* [Passage provided]:
*** Block opens ***

NeuroSurgeon.Models package
Submodules
CircuitModel
- class NeuroSurgeon.Models.circuit_model.CircuitModel(*args: Any, **kwargs: Any)
Bases:
ModuleCircuitModel is a wrapper around a Transformers model (or custom nn.Module that also returns an object from a forward pass), which replaces particular layers with MaskLayers. These MaskLayers modify the weight matrices of particular layers according to some strategy, which is defined in the CircuitConfig.
- Parameters:
config (CircuitConfig) – A configuration object defining the how the CircuitModel wrapper modifes a model
model (nn.Module) – The model to modify
- train(train_bool=True)
Similar to the normal nn.Module train function, except keeps the underlying model weights frozen if that is specified by the config argument
- Parameters:
train_bool (bool) – Whether to put the model in train mode or eval mode, defaults to True
- compute_l0_statistics()
Compute overall l0, max masking parameters, per-layer-l0 statistics
- Returns:
A dictionary containing the computed statistics. Keys are “total_l0”, “max_l0”, “layer2l0”, “layer2maxl0”

*** Block closes ***

* [What you need to do]:
1) Translate this sentence from the NeuroSurgeon.Models documentation into Spanish: "These MaskLayers modify the weight matrices of particular layers according to some strategy, which is defined in the CircuitConfig."
2) Decide whether each statement agrees with the NeuroSurgeon.Models documentation. Answer yes or no, and quote the words that decide it.
(a) The train function keeps the underlying model weights frozen when the config specifies it.
(b) The train_bool parameter defaults to False.
(c) compute_l0_statistics returns a list.
3) Answer these questions from the NeuroSurgeon.Models documentation.
(a) What type does the documentation give for the config parameter of CircuitModel?
(b) What type does it give for the model parameter?
(c) What keys does the dictionary returned by compute_l0_statistics contain?

* [Information]:
*** Block opens ***

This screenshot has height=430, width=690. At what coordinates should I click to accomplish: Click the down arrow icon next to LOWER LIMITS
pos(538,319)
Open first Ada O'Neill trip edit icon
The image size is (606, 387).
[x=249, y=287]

*** Block closes ***
*** Block opens ***

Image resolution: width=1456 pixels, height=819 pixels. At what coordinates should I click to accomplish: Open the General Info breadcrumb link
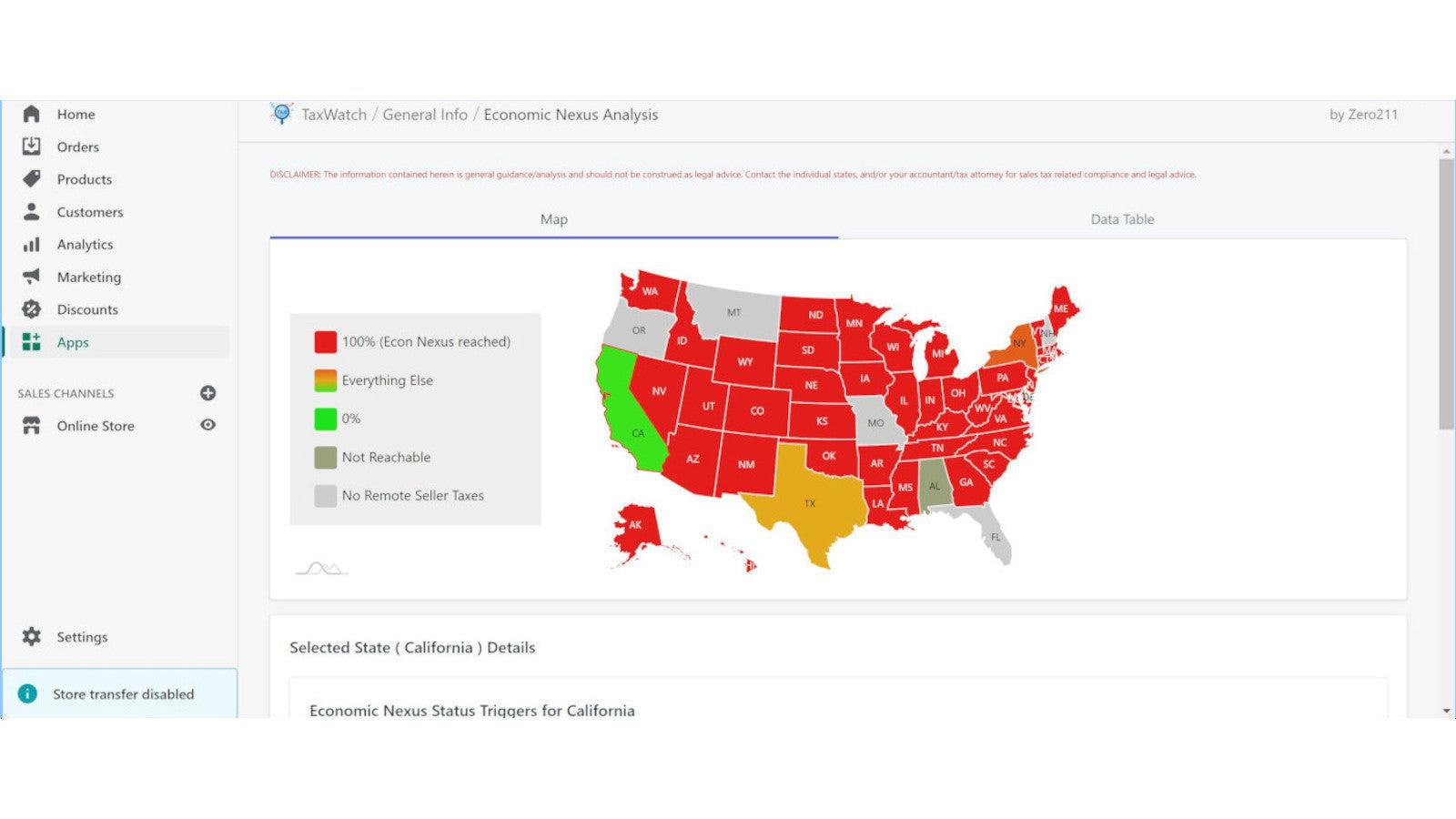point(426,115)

*** Block closes ***

* [List of solutions]:
1) Estas MaskLayers modifican las matrices de pesos de determinadas capas según alguna estrategia, que se define en el CircuitConfig.

2)
(a) Yes: "keeps the underlying model weights frozen if that is specified by the config argument"
(b) No: "defaults to True"
(c) No: "A dictionary containing the computed statistics"

3)
(a) CircuitConfig
(b) nn.Module
(c) "total_l0", "max_l0", "layer2l0", and "layer2maxl0"